Ya sea que la Universidad enfatice sus acentos en la docencia, la investigación, la extensión o en el servicio al progreso en general, la "Economía del Saber", el poder de la sociedad postindustrial basado justamente en el saber, nos lleva a la conclusión de que, si bien hemos de reconocer el valor intrínseco de la autonomía, "no obstante, la autonomía tampoco puede ser ubicada como pretexto para no asumir el reto de la eficiencia". (José Luis Reyna).
La autonomía representará cada vez más el reto a la eficiencia, mejor, la eficiencia será el reto permanente para la autonomía, el reto mayor de nuestra Universidad. Sobre todo, en función de la sobrevivencia de nuestra sociedad en vías de autodesarrollo. Ser autónoma la Universidad significará más que estar en disposición de competir, estar en condiciones de "producir" y producir sinérgica, creativa y solidariamente.

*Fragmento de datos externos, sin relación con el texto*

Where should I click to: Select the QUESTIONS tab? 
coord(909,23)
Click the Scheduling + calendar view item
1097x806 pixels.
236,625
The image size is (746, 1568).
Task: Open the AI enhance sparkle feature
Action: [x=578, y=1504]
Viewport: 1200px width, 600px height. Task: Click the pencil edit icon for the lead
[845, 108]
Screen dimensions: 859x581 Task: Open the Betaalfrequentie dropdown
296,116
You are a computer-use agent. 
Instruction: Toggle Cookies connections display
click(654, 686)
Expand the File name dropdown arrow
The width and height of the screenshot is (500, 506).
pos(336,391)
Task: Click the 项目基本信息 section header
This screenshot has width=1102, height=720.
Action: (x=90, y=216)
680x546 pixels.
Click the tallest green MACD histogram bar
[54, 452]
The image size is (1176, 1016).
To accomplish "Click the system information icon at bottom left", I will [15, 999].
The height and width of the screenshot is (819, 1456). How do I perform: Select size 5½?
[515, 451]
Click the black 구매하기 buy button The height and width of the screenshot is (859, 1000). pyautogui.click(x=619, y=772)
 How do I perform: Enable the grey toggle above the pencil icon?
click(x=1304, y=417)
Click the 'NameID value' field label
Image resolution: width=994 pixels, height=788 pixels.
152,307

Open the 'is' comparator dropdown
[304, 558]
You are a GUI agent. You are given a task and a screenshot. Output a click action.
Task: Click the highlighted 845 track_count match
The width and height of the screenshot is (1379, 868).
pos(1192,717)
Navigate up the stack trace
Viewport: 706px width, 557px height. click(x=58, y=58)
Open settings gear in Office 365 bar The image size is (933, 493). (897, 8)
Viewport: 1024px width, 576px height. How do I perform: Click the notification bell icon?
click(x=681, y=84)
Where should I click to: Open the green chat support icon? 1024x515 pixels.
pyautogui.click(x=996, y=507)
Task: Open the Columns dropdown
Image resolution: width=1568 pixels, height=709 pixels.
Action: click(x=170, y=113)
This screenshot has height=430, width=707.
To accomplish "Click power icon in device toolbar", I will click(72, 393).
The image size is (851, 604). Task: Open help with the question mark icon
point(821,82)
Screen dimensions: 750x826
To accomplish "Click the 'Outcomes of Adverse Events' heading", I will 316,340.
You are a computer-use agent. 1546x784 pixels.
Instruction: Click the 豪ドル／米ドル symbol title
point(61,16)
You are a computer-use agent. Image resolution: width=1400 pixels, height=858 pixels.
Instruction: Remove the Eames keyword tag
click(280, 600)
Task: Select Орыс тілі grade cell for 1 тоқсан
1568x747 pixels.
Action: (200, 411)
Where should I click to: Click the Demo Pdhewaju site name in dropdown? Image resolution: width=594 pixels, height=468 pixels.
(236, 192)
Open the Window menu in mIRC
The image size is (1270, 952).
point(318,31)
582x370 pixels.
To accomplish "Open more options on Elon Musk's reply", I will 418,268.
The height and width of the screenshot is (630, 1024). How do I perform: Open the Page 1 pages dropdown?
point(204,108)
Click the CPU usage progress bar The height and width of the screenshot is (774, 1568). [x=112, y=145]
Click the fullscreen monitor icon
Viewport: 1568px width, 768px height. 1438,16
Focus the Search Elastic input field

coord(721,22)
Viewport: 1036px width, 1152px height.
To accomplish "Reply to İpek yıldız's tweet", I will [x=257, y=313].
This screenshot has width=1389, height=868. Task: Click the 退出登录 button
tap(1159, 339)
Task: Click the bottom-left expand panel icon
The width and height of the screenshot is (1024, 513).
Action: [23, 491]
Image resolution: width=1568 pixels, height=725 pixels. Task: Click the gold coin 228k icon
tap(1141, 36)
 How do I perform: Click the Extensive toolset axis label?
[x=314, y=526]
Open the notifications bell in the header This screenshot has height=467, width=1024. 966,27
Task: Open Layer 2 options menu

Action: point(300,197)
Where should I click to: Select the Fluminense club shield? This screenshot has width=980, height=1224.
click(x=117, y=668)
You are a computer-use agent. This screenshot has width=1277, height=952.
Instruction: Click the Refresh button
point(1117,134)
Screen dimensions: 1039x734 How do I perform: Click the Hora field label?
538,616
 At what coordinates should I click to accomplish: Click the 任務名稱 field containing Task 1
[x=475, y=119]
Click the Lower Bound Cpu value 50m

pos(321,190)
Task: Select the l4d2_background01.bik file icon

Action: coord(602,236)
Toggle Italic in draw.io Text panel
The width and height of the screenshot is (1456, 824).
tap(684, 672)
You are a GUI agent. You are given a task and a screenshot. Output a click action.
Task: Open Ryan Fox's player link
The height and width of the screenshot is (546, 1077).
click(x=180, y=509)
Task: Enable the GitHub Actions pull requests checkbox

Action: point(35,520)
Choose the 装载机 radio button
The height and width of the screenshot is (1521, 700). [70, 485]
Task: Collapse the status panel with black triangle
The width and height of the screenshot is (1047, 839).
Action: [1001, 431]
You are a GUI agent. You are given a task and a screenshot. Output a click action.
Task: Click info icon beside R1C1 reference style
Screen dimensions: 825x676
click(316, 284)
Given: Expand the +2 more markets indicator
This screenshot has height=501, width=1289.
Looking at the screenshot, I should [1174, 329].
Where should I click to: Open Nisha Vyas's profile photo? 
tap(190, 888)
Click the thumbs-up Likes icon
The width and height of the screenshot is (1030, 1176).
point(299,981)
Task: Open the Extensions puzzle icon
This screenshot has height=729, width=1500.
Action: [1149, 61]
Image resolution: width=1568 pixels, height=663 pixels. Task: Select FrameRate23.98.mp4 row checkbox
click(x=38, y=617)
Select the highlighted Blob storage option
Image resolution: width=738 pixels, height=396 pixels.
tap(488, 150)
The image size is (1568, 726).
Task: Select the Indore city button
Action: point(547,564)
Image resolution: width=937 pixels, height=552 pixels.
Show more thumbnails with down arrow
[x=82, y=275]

A pesar de todas las desviaciones endógenas y exógenas que amenazan a la Universidad, a pesar de los múltiples perfiles o especificidades que cada día caracterizan a nuestras Casas de Estudios Superiores: desde la "universidad gendarme", de "producción" o de "extensión" hasta la "profesionalizante", "tecnocrática" o "vendedora", hemos de reflexionar sobre las ventajas, razones, bondades o inconvenientes de los distintos modelos universitarios vigentes.
Frente a tal abanico de modelos, hemos de tener la convicción de que la ponderación y el análisis de los mismos han de arrojarnos las mejores luces para que seamos capaces de asimilar los beneficios de unos y otros en pro del esclarecimiento de una reconversión intelectual, delante de una crisis universitaria que nos demanda responsabilidad para adelantar, con visual prospéctica, la mejor "reforma universitaria que debe pasar necesariamente por la crítica de métodos y contenidos de la enseñanza, como también por una definición actualizada del concepto de la autonomía rediseñando la relación entre sociedad y universidad". (Camilo Taufic).
Sólo, así, podremos reconocer los alcances del poder del saber, es decir, de la autonomía misma, lejos de conformismos, presiones o prejuicios que nos hagan olvidar la superior misión de la dedicación a la verdad, fundamento de la libertad, la eficiencia y la eficacia, razón de ser de toda universidad.
Sólo, entonces, autonomía significará capacidad de autodeterminación conforme a propia ley; autosuficiencia compartida en función de integración; competencia, producción, acción, animación, reactivación, reconversión, conforme a la ley del saber, es decir, a las leyes de la eficiencia y la eficacia.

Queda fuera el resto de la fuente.